### WHAT THE TASK REQUIRES
How many lines within the records include the word "beside"? Only that number should be given.

Records from a collection

────

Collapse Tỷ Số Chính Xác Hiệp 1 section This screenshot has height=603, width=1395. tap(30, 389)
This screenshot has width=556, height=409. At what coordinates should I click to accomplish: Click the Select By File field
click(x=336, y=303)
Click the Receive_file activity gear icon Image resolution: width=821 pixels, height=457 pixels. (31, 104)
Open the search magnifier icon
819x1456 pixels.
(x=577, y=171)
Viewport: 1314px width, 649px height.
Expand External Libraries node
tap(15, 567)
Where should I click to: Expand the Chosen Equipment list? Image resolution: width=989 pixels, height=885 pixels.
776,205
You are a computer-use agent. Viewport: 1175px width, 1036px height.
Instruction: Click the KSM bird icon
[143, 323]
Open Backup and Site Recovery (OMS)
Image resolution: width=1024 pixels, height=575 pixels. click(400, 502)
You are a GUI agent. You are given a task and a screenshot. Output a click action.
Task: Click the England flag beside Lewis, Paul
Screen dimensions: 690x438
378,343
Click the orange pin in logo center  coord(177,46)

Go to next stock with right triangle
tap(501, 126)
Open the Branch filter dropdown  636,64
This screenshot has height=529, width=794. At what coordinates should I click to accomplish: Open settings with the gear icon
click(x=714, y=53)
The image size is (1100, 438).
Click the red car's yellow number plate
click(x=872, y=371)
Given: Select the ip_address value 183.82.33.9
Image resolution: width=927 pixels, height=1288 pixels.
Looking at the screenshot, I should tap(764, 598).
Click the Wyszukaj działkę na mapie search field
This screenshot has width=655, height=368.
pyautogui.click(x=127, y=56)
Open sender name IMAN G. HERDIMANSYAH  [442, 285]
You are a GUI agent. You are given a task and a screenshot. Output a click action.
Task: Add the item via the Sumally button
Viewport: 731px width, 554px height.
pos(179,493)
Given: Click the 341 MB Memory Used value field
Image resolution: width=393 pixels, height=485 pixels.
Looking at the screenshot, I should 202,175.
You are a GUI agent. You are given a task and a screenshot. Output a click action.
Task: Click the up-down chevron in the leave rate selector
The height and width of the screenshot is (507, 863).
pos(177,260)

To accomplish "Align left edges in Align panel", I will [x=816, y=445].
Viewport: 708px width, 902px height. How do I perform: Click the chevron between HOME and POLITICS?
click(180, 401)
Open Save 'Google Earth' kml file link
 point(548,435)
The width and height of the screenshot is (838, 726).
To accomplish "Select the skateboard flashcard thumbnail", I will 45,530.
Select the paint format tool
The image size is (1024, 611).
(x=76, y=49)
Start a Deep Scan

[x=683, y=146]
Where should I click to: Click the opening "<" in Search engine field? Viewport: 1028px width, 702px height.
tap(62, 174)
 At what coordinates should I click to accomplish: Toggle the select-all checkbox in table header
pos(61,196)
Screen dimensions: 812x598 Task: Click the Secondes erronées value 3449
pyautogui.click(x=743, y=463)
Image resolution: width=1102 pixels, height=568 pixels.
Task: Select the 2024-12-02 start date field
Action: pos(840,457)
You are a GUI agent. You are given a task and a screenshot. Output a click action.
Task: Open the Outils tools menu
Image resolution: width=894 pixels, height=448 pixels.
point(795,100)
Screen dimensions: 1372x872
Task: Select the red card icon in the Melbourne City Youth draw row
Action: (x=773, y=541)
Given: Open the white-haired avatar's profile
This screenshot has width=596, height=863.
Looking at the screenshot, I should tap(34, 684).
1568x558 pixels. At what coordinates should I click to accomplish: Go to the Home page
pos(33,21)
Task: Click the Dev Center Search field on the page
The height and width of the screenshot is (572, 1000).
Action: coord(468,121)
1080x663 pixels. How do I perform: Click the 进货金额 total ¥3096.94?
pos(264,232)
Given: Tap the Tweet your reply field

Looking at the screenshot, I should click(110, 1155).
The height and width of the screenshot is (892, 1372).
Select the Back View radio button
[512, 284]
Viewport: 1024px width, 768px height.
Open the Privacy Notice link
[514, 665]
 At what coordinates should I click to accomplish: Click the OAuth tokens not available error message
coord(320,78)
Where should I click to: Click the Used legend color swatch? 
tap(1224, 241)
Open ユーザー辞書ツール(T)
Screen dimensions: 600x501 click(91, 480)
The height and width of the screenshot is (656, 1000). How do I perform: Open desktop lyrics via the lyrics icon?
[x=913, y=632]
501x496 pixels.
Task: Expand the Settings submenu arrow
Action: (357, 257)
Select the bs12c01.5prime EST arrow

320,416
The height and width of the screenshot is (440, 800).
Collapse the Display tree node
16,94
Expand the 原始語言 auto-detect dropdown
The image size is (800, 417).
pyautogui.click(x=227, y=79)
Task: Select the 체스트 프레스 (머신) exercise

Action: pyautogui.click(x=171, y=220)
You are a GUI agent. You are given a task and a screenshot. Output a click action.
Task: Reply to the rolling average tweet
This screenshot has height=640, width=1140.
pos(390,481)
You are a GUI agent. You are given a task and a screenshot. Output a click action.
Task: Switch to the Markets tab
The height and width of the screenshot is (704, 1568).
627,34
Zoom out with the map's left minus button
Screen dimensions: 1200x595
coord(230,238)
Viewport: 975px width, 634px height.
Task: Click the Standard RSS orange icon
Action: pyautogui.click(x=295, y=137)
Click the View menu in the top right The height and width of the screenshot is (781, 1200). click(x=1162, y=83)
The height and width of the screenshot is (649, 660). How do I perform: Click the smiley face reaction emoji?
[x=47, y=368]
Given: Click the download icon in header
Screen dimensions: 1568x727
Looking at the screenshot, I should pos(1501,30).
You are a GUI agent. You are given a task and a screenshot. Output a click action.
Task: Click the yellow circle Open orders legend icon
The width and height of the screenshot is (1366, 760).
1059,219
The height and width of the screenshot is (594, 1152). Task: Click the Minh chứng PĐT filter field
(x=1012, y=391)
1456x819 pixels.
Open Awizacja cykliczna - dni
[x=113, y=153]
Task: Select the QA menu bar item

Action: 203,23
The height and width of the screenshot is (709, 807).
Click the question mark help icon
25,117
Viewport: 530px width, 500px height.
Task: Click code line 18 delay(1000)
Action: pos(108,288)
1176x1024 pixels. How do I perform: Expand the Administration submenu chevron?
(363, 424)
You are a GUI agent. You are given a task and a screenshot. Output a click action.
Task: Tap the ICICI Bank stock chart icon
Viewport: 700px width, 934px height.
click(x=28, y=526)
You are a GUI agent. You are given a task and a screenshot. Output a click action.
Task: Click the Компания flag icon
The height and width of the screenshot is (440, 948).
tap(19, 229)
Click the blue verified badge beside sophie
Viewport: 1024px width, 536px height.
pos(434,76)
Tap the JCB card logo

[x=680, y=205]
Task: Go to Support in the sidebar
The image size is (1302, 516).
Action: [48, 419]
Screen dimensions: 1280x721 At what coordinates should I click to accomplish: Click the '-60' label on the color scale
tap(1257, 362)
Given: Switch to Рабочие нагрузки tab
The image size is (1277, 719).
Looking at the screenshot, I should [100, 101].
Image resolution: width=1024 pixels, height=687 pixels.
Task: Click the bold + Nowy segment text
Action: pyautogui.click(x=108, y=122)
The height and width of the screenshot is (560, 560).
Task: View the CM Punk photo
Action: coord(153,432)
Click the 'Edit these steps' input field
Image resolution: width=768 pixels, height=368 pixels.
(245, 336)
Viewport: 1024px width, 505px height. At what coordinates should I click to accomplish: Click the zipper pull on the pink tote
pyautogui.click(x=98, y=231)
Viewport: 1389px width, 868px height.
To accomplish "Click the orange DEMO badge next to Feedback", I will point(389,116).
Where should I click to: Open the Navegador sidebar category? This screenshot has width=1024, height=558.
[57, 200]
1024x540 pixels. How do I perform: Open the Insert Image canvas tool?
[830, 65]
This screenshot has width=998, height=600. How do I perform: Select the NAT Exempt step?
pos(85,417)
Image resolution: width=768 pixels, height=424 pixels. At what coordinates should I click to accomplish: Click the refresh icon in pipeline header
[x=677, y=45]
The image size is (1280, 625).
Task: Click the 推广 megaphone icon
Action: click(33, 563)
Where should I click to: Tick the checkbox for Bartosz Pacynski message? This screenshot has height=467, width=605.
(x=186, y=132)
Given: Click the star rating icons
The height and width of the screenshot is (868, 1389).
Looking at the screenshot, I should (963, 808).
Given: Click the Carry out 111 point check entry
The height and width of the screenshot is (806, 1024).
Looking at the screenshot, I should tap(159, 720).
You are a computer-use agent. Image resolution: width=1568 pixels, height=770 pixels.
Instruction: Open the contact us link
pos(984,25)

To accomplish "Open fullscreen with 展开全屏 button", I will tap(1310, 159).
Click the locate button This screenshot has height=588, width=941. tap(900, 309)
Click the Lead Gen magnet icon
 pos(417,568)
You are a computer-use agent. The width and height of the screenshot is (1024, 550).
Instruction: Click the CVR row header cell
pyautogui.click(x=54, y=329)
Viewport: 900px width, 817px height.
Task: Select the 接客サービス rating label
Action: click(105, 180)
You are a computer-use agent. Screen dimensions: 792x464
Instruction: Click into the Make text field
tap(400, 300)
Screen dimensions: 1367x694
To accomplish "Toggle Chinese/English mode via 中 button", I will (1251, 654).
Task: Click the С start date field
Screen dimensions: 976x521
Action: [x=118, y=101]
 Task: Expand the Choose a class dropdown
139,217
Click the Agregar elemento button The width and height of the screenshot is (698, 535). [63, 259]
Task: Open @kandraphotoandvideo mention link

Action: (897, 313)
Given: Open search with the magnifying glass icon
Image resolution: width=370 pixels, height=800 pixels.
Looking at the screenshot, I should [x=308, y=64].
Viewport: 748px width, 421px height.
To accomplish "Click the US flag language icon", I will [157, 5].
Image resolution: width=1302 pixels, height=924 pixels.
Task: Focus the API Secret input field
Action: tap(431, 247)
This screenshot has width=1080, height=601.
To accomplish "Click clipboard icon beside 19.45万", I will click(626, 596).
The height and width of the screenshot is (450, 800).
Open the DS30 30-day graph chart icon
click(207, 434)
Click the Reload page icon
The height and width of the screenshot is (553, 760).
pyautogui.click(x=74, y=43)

────

### OUTPUT OF THE EXERCISE
3